Zelensky, que é judeu, falou quase quatro meses após o início da invasão russa da Ucrânia e em um momento de crise política em Israel. O atual primeiro-ministro israelense Naftali Bennett poderá ser substituído em poucos dias pelo chanceler Yair Lapid.

Bennett se absteve de criticar a invasão da Rússia, observando que seu país tem laços com Moscou e Kiev.

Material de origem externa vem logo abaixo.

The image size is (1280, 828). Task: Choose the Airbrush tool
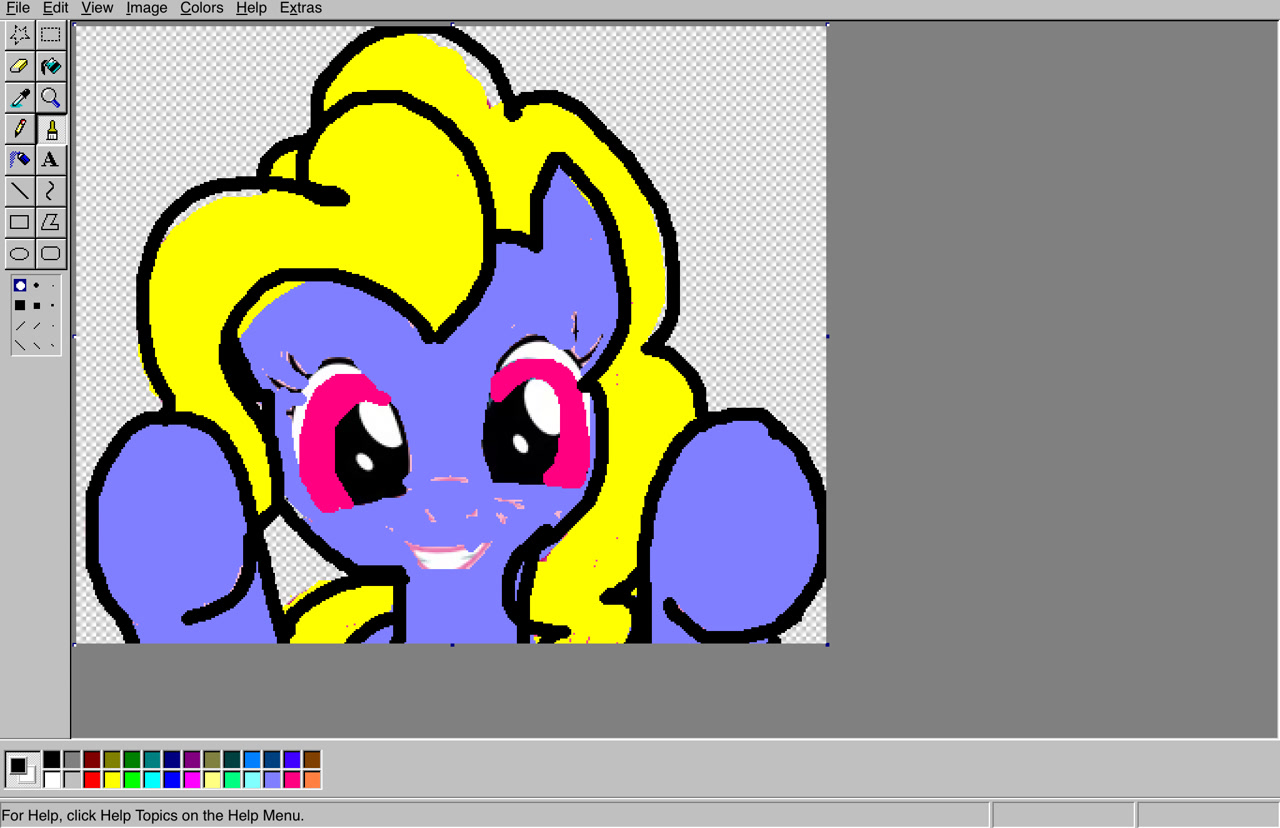tap(19, 159)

Seu governo não impôs sanções contra o presidente russo Vladimir Putin.

O ministro das Relações Exteriores condenou as ações da Rússia como uma "violação da ordem mundial" poucos dias após o início da invasão.

Zelensky, que tem família em Israel e já visitou o país várias vezes, disse em um vídeo enviado de Kiev que acha difícil entender a posição do Estado judaico.

"Como eles podem não ajudar as vítimas de uma agressão como essa?", questionou o presidente ucraniano, lamentando a recusa de Israel em fornecer ajuda militar à Ucrânia.

Israel mantém uma postura diplomática cautelosa em relação ao conflito na Ucrânia, em parte porque quer preservar a cooperação com Moscou na Síria, onde Israel lança rotineiramente ataques com a permissão de Moscou, que tem tropas no país.